The second most important nest predators were corvids, accounting for more predation losses in Woodlarks (3/4) than in Skylarks (1/7). This is not unexpected because corvids probably use trees as observation posts, and consequently prey more on Woodlark nests, which are located generally closer to trees than Skylark nests (Table 2). In spite of limited sample size, we documented one case of a European Adder Vipera berus preying on Skylark nestlings. This, together with evidence from a broadly similar habitat in southern England (16% of 7 nests; Dolman 2010) suggests that snakes might be locally important predators of lark nests in heathlands. Although the available data suggest that foxes were the main predators during the single study season, a higher sampling intensity over multiple seasons would likely reveal a wider range of nest predator species and may change the importance of different predator species in our study area (e.g., Dolman 2010, Praus & Weidinger 2010).

In summary, nest success of both lark species, intensity of predation and species composition of nest predators in Aekingerzand were similar to what is known from other regions and habitats.

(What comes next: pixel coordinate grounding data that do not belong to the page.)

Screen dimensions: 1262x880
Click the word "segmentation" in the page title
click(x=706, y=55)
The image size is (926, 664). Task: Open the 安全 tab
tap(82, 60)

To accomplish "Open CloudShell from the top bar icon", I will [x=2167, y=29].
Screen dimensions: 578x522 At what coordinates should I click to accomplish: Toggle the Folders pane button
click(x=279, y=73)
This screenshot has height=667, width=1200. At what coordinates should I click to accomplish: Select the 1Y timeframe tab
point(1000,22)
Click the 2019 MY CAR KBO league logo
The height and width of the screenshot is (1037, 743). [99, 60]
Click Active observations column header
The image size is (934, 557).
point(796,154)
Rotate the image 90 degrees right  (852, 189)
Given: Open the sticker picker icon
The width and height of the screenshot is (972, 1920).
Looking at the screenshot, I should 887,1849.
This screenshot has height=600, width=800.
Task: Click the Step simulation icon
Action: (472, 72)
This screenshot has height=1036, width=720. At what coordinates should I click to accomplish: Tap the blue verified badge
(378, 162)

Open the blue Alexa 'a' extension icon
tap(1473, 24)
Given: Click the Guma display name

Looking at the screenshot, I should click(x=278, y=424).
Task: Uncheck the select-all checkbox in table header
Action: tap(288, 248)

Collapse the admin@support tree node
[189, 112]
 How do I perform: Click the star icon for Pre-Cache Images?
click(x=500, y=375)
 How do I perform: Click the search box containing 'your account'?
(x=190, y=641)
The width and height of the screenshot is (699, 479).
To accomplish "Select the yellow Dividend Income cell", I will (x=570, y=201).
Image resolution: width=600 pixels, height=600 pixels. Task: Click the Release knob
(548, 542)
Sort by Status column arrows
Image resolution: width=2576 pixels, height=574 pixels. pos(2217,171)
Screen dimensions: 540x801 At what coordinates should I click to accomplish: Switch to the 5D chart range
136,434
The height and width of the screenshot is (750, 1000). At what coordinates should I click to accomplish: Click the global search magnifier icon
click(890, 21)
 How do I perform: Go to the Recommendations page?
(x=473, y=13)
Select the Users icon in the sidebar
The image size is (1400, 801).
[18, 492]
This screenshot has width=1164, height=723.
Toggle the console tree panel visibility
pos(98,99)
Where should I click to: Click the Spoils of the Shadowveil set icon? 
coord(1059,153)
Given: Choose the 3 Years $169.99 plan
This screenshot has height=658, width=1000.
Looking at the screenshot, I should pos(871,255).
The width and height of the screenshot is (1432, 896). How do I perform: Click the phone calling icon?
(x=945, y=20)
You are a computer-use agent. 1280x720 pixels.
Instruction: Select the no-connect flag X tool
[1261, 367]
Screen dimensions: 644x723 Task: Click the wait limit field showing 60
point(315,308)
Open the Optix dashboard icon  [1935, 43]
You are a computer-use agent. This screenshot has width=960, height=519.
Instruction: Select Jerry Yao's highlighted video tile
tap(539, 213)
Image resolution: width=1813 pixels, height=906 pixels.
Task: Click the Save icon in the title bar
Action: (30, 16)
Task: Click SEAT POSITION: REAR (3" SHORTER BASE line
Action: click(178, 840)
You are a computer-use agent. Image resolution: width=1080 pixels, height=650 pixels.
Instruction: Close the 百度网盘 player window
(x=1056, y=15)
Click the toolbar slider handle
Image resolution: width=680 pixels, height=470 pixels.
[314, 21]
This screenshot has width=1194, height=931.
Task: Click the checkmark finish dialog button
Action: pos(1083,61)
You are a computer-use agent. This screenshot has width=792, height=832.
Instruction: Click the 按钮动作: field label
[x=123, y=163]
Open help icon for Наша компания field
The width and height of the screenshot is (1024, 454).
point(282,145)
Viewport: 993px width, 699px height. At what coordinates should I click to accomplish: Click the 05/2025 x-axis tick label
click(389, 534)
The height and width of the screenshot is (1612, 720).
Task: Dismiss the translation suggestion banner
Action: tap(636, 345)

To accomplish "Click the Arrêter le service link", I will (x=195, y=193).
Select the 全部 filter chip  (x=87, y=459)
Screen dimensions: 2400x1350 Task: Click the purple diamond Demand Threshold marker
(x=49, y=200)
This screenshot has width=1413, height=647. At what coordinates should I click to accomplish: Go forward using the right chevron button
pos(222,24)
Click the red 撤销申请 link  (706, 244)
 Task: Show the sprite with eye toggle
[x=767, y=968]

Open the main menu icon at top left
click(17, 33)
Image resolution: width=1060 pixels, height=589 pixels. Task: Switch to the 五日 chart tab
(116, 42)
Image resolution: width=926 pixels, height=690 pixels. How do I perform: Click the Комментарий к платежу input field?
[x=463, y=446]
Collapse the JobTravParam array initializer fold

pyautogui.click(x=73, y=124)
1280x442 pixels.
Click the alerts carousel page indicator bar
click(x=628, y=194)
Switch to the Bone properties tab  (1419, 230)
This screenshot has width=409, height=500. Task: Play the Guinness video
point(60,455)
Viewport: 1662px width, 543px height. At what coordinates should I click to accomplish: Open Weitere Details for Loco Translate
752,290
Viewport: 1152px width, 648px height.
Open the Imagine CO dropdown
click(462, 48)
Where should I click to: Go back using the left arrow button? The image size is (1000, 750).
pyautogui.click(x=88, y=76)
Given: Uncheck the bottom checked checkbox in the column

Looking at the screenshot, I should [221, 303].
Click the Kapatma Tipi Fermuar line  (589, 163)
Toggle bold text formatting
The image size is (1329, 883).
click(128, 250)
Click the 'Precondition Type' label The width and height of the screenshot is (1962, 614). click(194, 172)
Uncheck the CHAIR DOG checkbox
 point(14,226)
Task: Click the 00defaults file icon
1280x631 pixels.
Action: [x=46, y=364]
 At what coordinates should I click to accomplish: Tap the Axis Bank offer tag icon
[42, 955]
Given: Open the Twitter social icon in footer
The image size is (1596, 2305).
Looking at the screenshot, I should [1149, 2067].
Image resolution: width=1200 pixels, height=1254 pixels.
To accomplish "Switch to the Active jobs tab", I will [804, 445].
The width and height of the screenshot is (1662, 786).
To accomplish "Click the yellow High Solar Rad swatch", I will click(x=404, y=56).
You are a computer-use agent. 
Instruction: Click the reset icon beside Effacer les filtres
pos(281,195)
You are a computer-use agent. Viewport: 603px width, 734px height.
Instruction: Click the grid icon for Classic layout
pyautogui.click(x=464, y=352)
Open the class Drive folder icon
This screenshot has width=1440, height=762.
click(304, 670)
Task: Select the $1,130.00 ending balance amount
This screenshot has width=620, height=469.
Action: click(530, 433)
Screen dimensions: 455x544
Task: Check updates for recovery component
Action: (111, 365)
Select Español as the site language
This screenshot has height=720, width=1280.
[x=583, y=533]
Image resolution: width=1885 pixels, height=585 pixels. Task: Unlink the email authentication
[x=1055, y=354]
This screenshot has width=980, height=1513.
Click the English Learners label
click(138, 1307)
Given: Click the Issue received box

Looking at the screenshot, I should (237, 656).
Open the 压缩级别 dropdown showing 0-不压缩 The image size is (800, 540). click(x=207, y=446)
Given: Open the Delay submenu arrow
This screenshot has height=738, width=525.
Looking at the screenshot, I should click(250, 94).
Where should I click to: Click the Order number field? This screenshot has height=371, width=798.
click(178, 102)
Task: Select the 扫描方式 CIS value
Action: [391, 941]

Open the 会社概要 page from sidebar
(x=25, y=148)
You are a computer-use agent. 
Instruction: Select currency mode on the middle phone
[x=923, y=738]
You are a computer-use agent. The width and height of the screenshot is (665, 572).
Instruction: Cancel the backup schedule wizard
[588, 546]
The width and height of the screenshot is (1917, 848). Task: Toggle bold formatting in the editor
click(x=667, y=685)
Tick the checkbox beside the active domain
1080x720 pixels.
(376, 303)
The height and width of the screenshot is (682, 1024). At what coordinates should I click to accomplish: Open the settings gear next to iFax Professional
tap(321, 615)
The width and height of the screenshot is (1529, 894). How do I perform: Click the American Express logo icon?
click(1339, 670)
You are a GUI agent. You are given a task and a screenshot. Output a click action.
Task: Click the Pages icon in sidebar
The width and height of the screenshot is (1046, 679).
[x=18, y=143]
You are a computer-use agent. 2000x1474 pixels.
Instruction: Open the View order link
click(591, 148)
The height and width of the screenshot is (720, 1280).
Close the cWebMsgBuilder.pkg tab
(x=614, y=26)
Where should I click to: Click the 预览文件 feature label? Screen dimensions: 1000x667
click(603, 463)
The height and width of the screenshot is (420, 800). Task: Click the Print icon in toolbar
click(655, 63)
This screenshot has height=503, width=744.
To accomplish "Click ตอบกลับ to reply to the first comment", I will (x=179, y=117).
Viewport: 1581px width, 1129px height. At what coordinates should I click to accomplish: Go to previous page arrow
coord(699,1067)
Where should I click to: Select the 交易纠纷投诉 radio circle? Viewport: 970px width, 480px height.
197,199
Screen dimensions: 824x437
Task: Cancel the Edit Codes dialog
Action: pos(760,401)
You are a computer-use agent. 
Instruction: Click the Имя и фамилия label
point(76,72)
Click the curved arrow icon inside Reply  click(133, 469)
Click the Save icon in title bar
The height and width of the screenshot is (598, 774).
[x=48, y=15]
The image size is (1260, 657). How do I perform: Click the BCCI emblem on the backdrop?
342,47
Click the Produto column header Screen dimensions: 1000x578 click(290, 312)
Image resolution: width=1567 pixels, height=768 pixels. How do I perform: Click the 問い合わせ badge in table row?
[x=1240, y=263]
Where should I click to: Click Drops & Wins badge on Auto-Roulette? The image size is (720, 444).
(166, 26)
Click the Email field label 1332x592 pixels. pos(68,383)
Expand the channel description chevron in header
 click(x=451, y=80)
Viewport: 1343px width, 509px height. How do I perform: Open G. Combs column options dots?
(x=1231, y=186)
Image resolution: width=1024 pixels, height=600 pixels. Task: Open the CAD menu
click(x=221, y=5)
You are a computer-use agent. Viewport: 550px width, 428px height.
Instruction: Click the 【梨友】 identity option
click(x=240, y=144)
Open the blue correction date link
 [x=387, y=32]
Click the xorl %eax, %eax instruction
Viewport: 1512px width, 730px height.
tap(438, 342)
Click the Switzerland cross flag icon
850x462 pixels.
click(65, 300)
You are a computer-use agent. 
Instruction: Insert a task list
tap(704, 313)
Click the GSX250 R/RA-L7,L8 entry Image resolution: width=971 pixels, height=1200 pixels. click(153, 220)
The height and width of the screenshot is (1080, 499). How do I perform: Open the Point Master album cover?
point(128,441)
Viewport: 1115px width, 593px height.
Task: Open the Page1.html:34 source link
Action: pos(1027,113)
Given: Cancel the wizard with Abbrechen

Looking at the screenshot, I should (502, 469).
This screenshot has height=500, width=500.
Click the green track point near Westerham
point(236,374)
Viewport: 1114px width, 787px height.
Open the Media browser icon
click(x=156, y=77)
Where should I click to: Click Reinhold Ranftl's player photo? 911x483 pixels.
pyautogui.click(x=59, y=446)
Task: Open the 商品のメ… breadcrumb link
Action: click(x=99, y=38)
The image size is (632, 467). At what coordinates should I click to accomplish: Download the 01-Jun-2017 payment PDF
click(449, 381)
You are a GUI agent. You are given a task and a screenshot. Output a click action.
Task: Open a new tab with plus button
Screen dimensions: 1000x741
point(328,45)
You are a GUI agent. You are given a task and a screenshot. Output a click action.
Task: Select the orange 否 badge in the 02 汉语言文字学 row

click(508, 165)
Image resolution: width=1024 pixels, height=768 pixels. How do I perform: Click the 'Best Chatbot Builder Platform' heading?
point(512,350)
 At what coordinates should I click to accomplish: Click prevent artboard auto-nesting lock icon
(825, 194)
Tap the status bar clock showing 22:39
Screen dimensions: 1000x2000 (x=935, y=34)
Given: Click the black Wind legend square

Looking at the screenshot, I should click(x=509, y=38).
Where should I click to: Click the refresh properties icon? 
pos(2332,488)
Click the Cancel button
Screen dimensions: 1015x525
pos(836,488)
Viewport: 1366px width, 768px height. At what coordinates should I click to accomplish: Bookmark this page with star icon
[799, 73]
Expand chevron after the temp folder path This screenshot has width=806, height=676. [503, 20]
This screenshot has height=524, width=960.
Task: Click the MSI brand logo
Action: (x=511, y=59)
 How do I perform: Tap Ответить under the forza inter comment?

We realize that our sample size is limited and our data are mainly based on nests found in the nestling stage, which may influence the robustness of our conclusions. Additionally, we studied only one breeding season and might have missed yearly variation in predation rates. We therefore suggest sampling across years to help address these issues. Monitoring the abundance of predator species identified in this study and the abundance of their primary prey may further help to understand predation patterns. Finally, combining a study on nest predation with tracking of predators foraging behaviour would help to clarify whether foxes actively search for nests or find them incidentally while searching for their primary prey.